**What the task requires**
In the records below, the line with "Instruction: Click green" and every line after it must be written out exactly; no pictures belong in the result.

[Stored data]
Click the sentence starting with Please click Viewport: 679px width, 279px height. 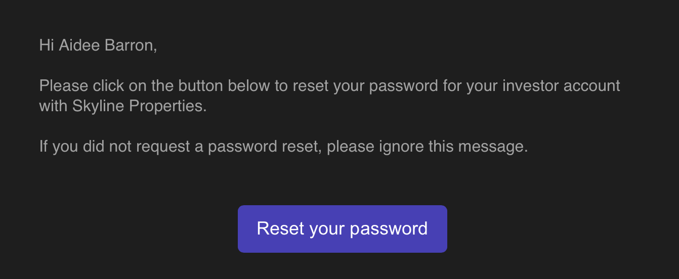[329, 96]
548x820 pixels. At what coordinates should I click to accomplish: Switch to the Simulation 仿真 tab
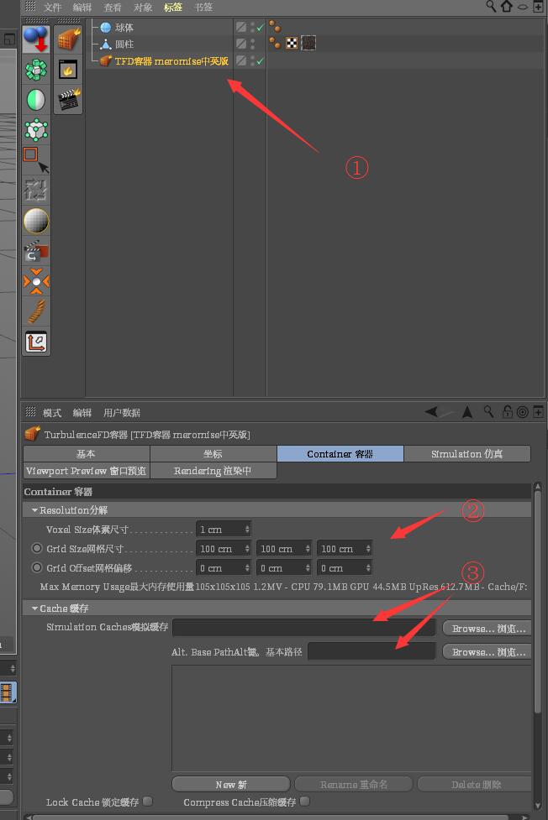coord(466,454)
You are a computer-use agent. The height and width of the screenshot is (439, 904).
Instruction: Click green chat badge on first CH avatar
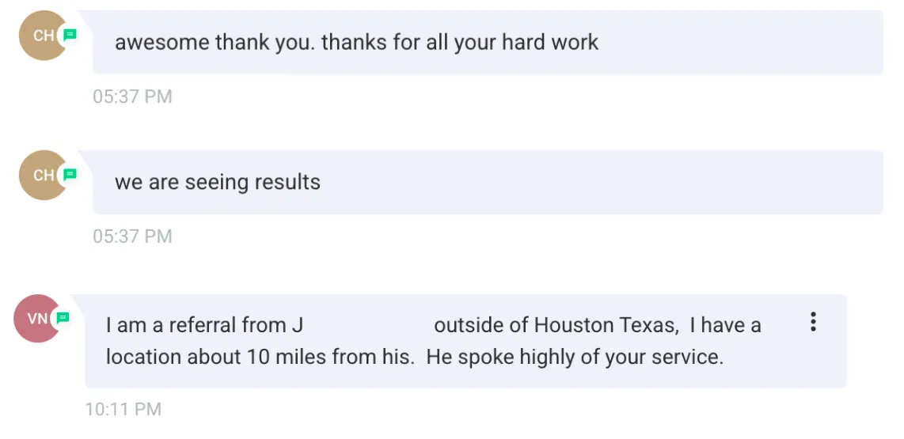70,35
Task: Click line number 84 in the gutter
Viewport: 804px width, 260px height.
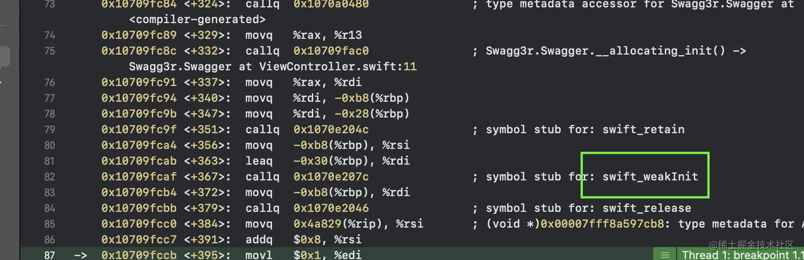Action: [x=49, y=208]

**Answer box**
Instruction: Click green chat badge on first CH avatar
70,35
Task: Click line number 84 in the gutter
Viewport: 804px width, 260px height.
Action: [x=49, y=208]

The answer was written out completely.